Content starts
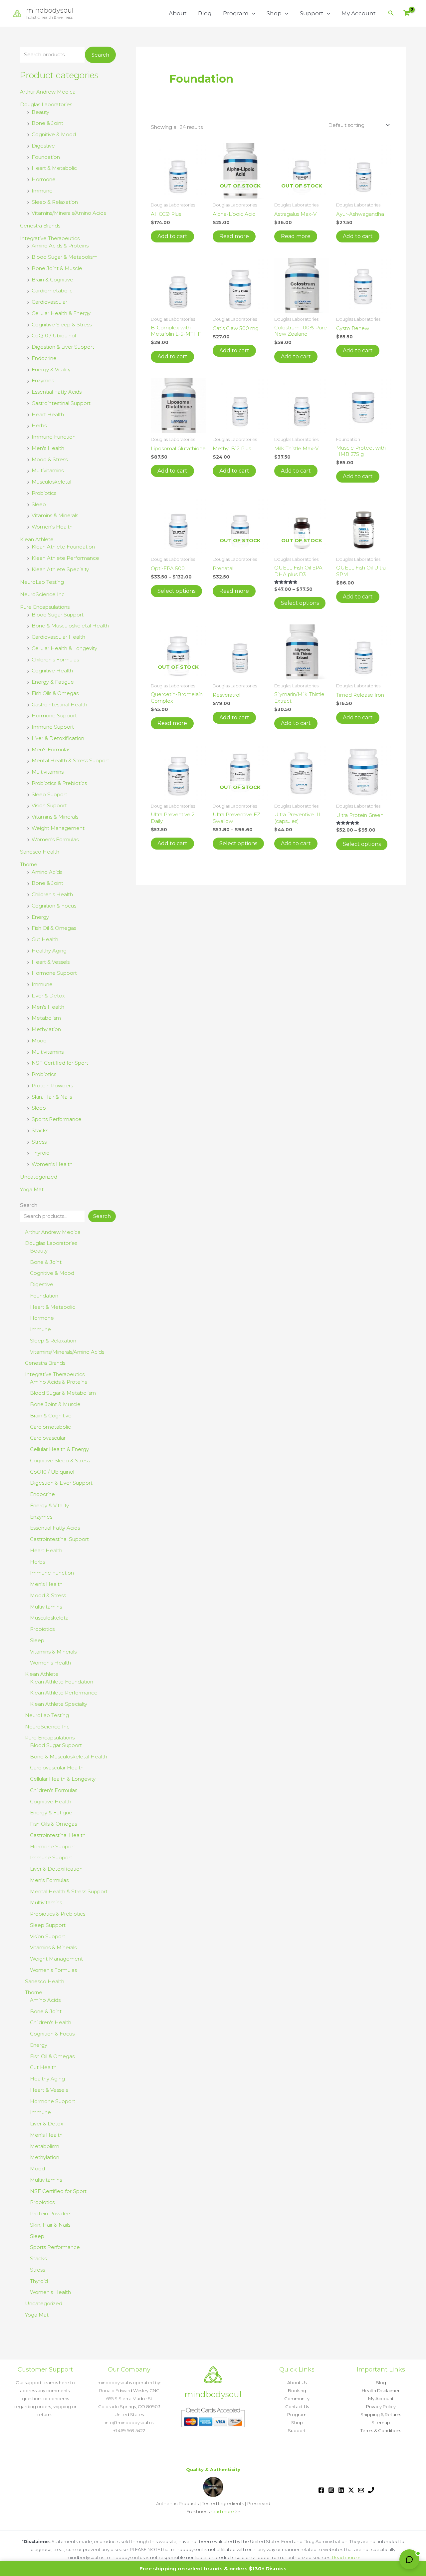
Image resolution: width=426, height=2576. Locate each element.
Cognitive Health (52, 670)
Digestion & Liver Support (63, 347)
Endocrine (44, 358)
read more (222, 2511)
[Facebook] (321, 2490)
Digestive (43, 146)
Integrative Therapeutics (50, 238)
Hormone (44, 179)
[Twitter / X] (351, 2490)
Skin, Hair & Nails (52, 1097)
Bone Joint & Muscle (57, 268)
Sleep (39, 504)
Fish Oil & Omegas (54, 928)
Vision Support (49, 805)
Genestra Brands (40, 225)
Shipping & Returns (380, 2414)
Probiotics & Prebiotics (59, 783)
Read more (234, 236)
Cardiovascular (49, 302)
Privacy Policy (381, 2406)
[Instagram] (331, 2490)
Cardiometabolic (52, 290)
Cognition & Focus (54, 906)
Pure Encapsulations (45, 607)
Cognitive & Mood (54, 134)
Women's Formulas (55, 839)
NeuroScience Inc (42, 594)
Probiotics (44, 493)
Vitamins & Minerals (55, 515)
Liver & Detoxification (58, 738)
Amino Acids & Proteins (60, 245)
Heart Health (48, 414)
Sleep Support (49, 794)
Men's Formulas (51, 749)
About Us (297, 2382)
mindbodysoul (50, 10)
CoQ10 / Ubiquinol (54, 335)
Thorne (28, 864)
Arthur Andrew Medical (48, 92)
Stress (39, 1142)
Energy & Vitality (51, 369)
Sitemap (380, 2422)
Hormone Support (54, 715)
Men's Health (48, 448)
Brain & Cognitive (52, 279)
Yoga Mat (32, 1189)
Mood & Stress (50, 459)
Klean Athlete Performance (65, 558)
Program (236, 13)
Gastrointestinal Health (59, 704)
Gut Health (45, 939)
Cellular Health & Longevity (64, 648)
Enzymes (43, 380)
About (178, 13)
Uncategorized (38, 1177)
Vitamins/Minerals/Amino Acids (69, 213)
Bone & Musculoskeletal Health (70, 625)
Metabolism (46, 1018)
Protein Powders (52, 1085)
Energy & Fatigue (53, 682)
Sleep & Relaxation (55, 202)
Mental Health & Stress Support (70, 760)
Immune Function (54, 437)
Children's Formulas (55, 659)
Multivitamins (48, 470)
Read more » (346, 2557)
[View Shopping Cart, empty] (407, 13)
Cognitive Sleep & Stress (62, 324)
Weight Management (58, 828)
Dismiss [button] (276, 2568)
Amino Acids (47, 872)
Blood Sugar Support (58, 614)
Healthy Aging (49, 950)
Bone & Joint (47, 123)
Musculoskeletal (51, 482)
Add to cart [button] (172, 236)
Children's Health (52, 894)
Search (100, 55)
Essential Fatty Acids (57, 392)
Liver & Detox (48, 995)
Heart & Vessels (51, 962)
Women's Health (52, 527)
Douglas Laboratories (46, 104)
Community (297, 2398)
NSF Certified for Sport (60, 1063)
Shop (274, 13)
Content ends
■ REQUIRED WORK:
From the line containing "Bone & Joint (47, 123)" to the final line above, output everything. Change nothing and add nothing.

■ REPLY TO THE EXERCISE:
Bone & Joint (47, 123)
Musculoskeletal (51, 482)
Add to cart [button] (172, 236)
Children's Health (52, 894)
Search (100, 55)
Essential Fatty Acids (57, 392)
Liver & Detox (48, 995)
Heart & Vessels (51, 962)
Women's Health (52, 527)
Douglas Laboratories (46, 104)
Community (297, 2398)
NSF Certified for Sport (60, 1063)
Shop (274, 13)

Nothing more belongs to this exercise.